As I was gathering up the bridle and getting Zoe back to face the front of the cross ties, B. asked if she hurt her tongue. She thought she saw blood. So I took a closer look. Yep, lots of blood, but nope, not the tongue. I saw immediately that she was missing her third incisor on the right side. Sigh. I looked on the ground and found the tooth. Great. My horse is going to have a big, rotten spot in her mouth now, I thought. Figures. She's fitting right into the family of animal misfits with medical bill after medical bill. Needless to say, this brought me way down after an excellent ride down the road. I came home and started looking for equine incisor information. Looks like the permanent 3rd incisor doesn't come in until the horse is 41/2 to 5 years old. That could be good news. Zoe is only 4 (in May). It could be that she was losing that baby tooth anyway and that's why it came out. Boy, am I hopeful that that is the story. I do feel pretty confident that it will be something like that. She had no trouble eating, drinking, etc. I looked at some pictures online of baby incisors that were pulled, and to my untrained eye, they looked pretty similar to the tooth I had from Zoe! So I do feel much better now.
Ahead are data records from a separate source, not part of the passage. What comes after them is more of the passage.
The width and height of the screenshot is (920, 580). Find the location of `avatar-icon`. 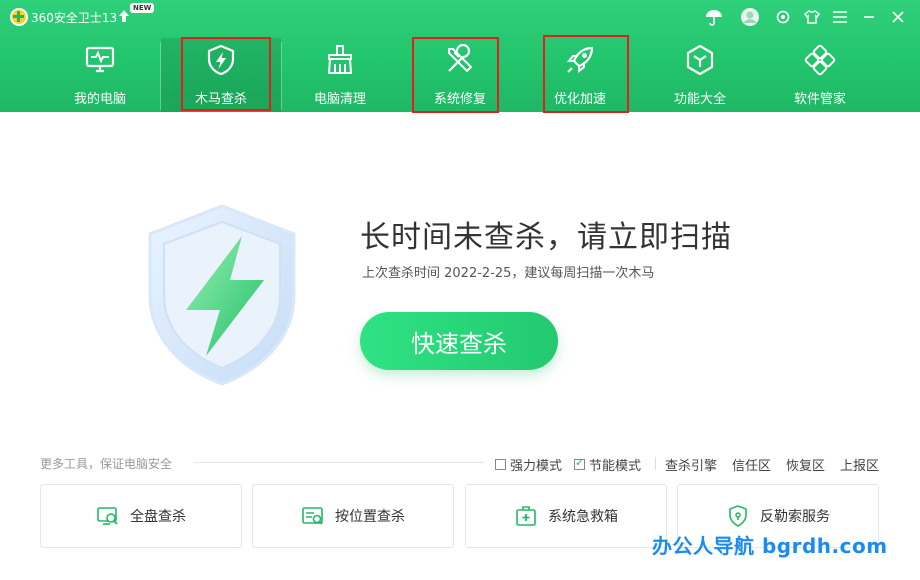

avatar-icon is located at coordinates (750, 17).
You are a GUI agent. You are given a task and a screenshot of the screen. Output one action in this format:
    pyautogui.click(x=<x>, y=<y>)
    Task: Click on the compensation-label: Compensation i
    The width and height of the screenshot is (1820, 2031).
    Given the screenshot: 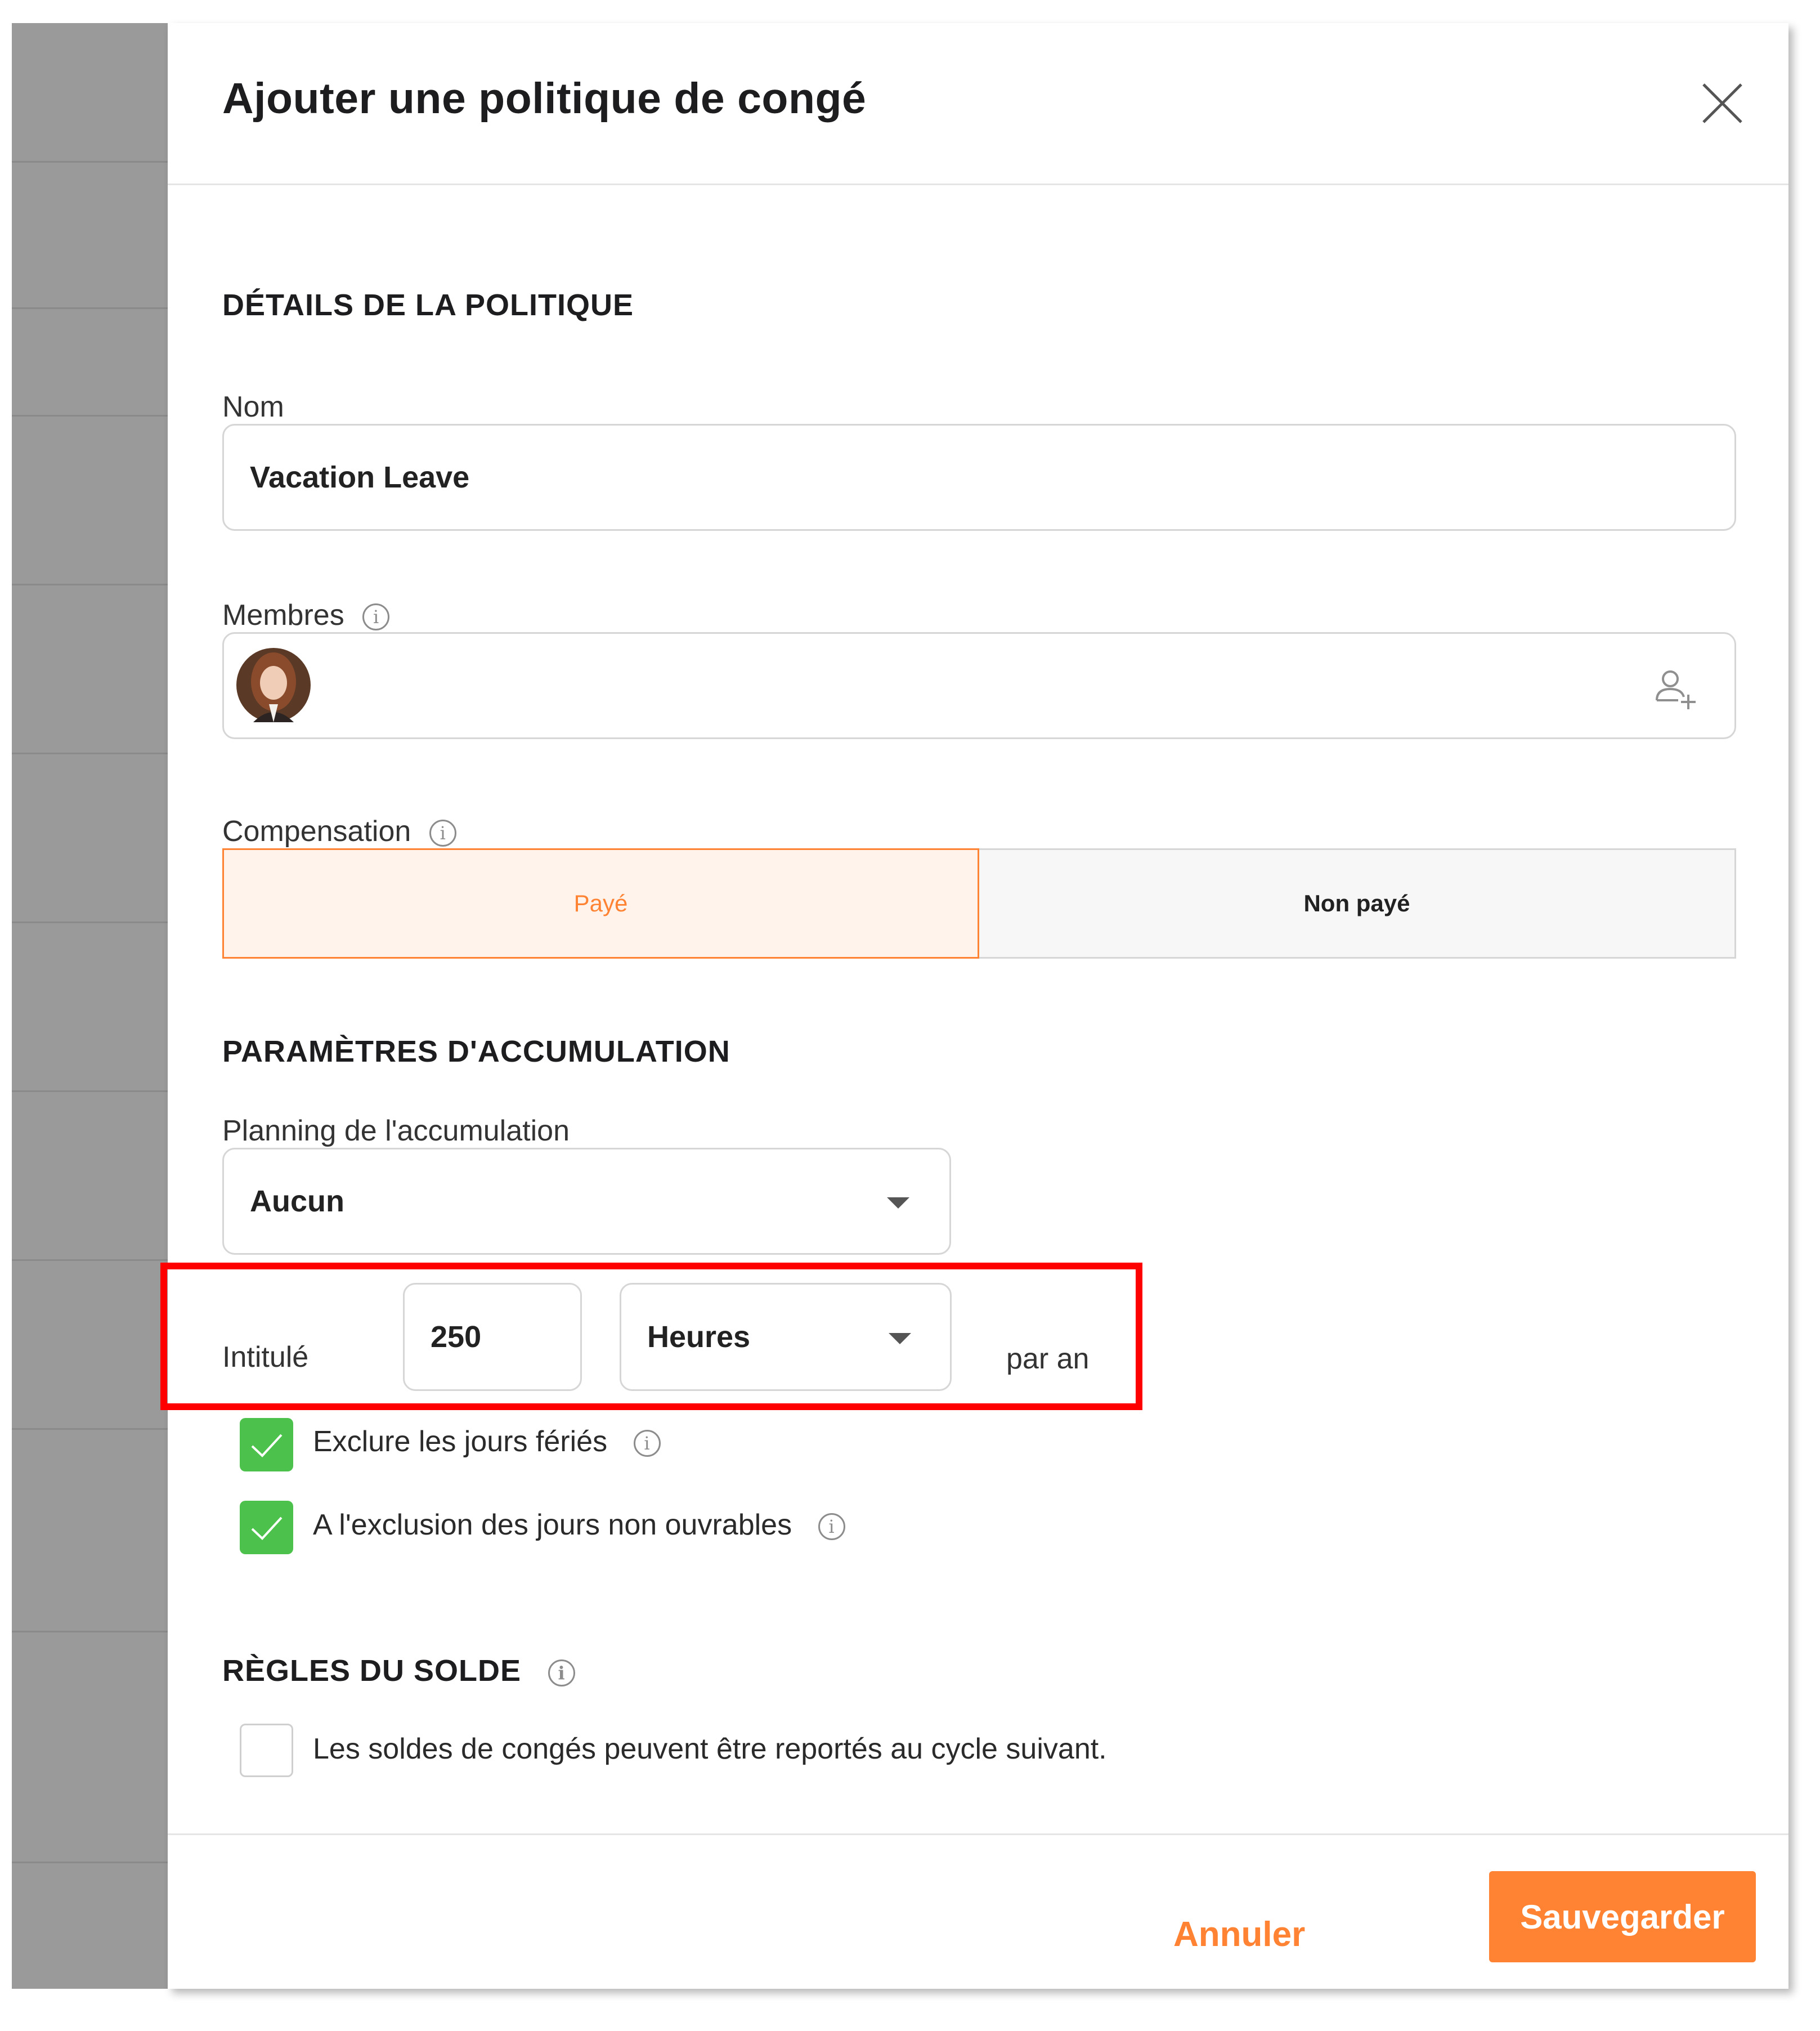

It's a pretty small tooth, and I bit the root is still down there, so tooth will emerge. But I am concerned about possible infection, etc. I'll call the vet in Arthur tomorrow morning to see about having her checked out. The more I think about it, I feel more and more sure that this was a baby tooth that she was going to lose anyway. I guess just keep your fingers crossed. Will she be a mutant that fits into the family, or are we the luckiest girls around today?